I thought of this mantra when I went to Church of the Resurrection in Leawood, Kansas for a second time. I was blown away. The new sanctuary of the giga-church features a $3.4 million stained glass window. I had heard about it and wanted to see it.
The sanctuary and music were a feast for my senses. An orchestra, 140-member choir and soloists delighted my ears. A baby was baptized and we celebrated new life together. And Rev. Adam Hamilton’s sermon was relevant and stimulating. He even answered the question, “Why go to church?” in his sermon.
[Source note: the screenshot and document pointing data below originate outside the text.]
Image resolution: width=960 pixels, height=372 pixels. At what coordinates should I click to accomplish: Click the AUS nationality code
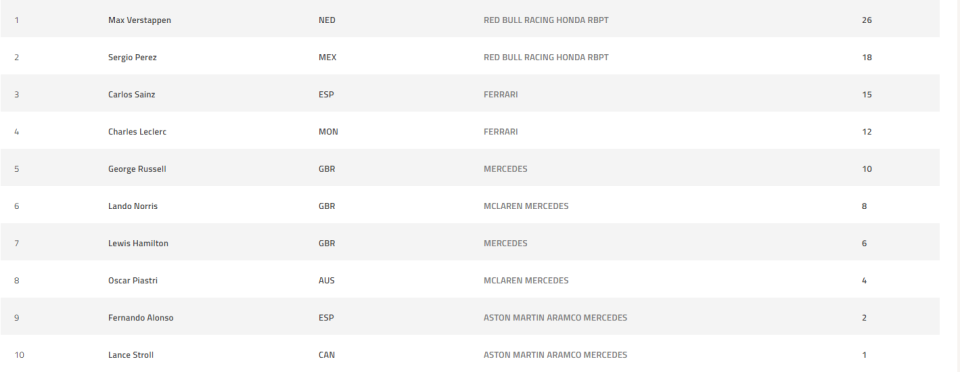327,281
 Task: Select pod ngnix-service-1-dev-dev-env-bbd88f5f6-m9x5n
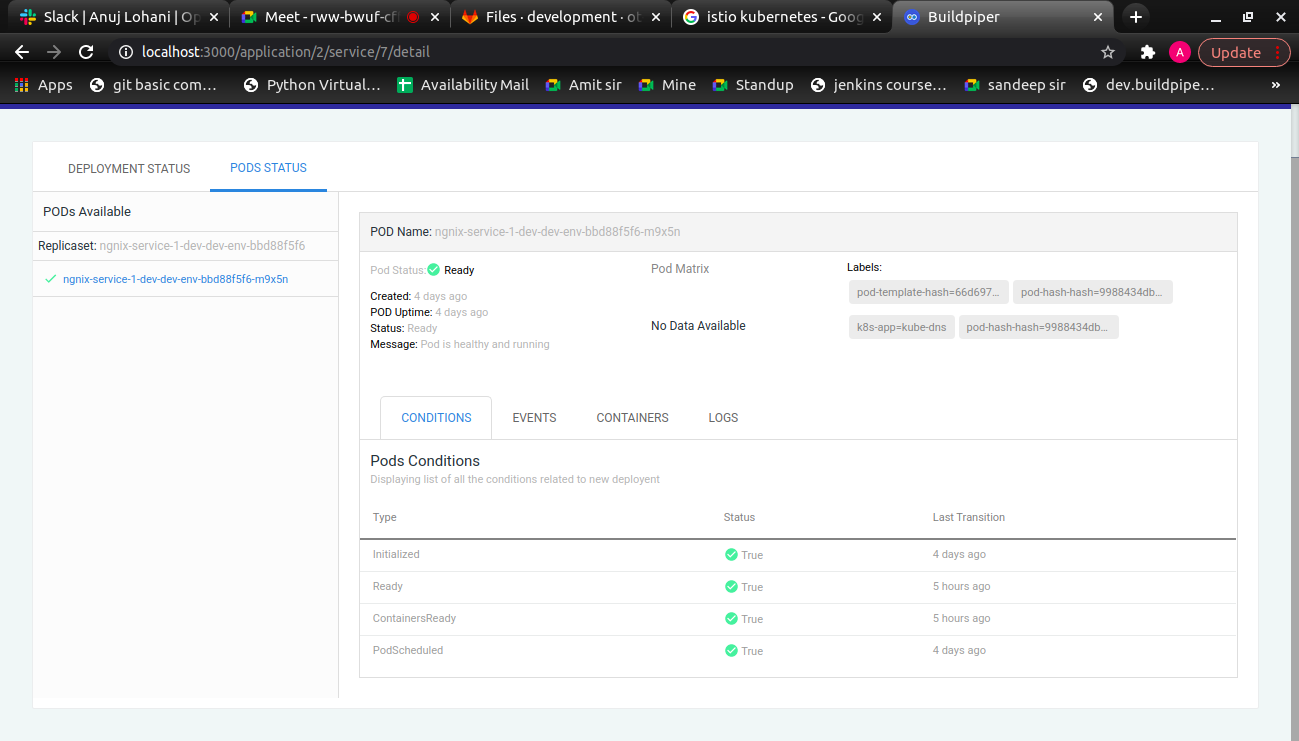pyautogui.click(x=175, y=280)
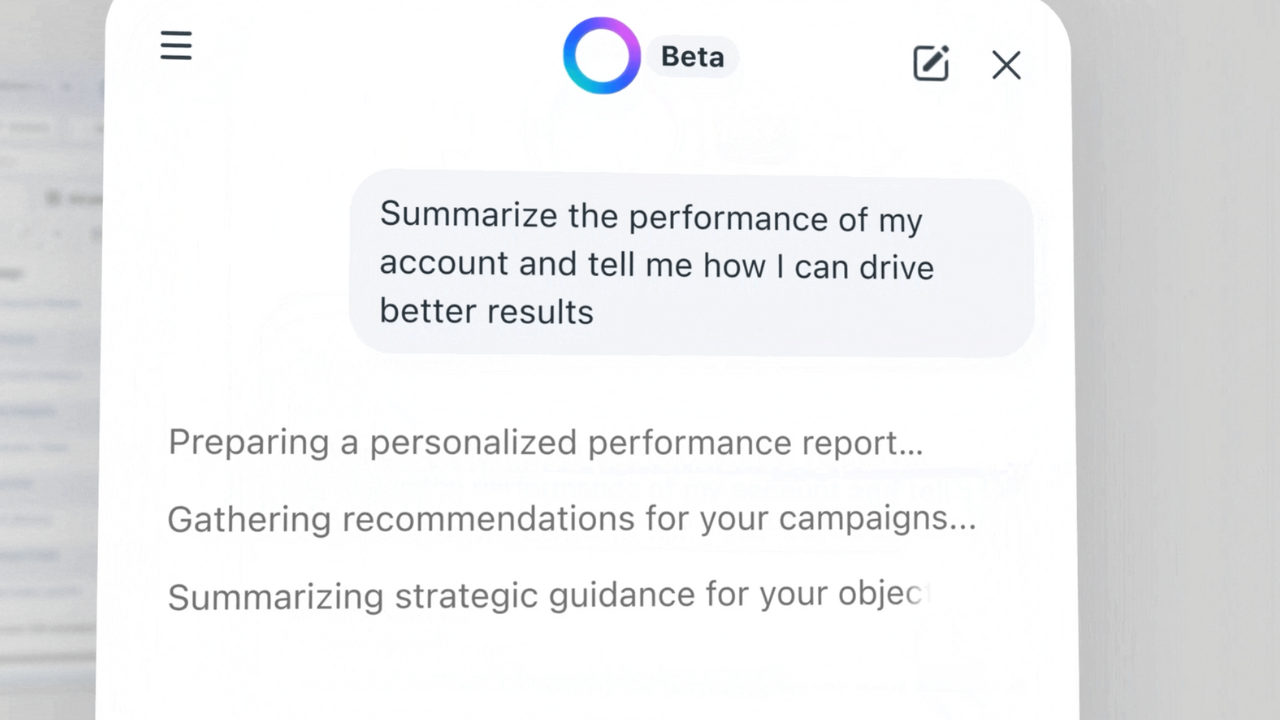Start a new chat with compose icon

(x=931, y=64)
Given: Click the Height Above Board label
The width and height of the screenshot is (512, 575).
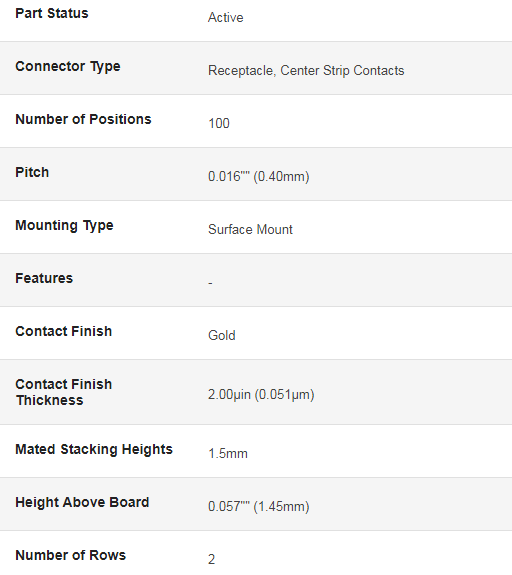Looking at the screenshot, I should point(82,502).
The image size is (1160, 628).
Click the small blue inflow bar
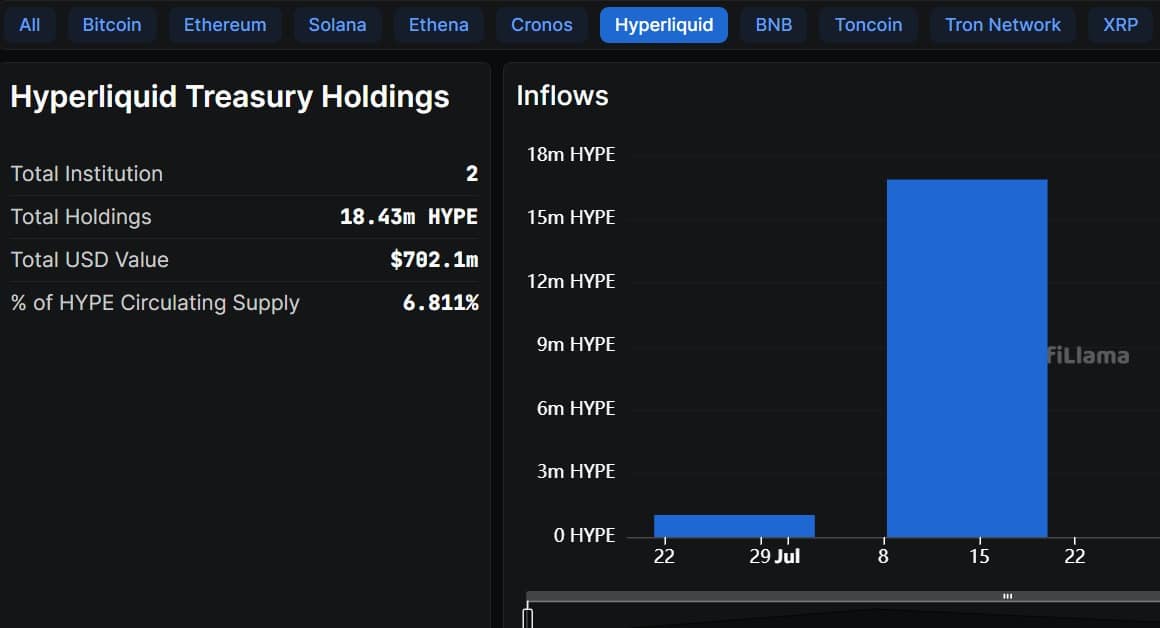734,526
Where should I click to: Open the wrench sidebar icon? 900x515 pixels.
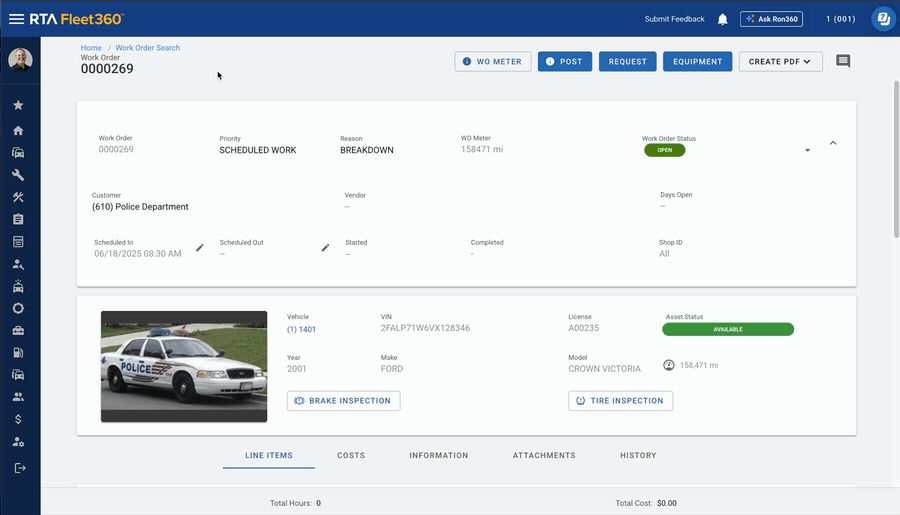[x=18, y=175]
I write this to remind you of the importance of always being on your game. I have seen many churches and organizations be great one week and not-so-great other days. This is especially true during the pandemic, when we can choose to go to whatever church we want to online. Make sure your audio and video are professional. That’s what people expect now.
In nonprofits, volunteers sometimes plan events without coordination with the development department. Major donors and the organization’s leadership may not be recognized. Key messages may not be delivered. Those used to sophisticated events will have a diminished view of your organization.
In churches, especially those with rotating speakers, inconsistency inhibits growth. People shopping for churches—your visitors—are looking for what makes you different from all the other churches. You believe in your church and what you have to offer. Are you demonstrating why someone should join you every single Sunday?
The stained-glass window got me in the door at Church of the Resurrection. Rev. Adam Hamilton told the Kansas City Star he has fielded many questions about the expense of the three-story window and the $81 million building project. He told the Star that over the next 100 years the church will give back to Kansas City and the world 60 to 80 times the cost of the building. He may be right. I want to go back.